▶ EXERCISE OBJECTIVE: Search the data for the string "computer" and gather each line it is in.
** INPUT follows **
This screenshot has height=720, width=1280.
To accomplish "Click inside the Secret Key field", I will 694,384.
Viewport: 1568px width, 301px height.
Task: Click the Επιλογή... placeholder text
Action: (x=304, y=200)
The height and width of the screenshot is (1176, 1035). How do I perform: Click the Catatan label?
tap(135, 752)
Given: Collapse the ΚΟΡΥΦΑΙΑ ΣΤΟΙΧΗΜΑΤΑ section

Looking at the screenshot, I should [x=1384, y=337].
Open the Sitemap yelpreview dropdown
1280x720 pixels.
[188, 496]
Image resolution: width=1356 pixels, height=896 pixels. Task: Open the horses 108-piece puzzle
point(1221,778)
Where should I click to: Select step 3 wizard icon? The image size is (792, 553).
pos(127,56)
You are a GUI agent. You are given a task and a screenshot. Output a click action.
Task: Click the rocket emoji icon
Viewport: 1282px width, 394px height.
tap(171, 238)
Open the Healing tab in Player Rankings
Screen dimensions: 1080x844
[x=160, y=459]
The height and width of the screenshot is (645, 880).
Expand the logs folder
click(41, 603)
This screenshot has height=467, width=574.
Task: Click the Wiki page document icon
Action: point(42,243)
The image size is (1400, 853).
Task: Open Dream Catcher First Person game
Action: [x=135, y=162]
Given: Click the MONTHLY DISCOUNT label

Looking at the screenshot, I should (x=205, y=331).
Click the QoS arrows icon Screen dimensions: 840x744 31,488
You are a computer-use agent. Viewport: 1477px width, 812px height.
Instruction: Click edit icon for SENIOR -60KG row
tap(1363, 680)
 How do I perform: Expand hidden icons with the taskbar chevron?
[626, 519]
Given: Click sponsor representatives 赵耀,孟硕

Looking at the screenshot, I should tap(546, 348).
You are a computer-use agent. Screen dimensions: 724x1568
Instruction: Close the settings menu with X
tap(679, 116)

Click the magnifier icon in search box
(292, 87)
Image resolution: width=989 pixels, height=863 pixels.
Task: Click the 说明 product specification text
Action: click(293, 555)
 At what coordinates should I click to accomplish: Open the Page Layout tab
** End of INPUT **
▶ SOLUTION:
You are a computer-use agent. Viewport: 1477px width, 812px height.
You are a computer-use agent. Screen dimensions: 724x1568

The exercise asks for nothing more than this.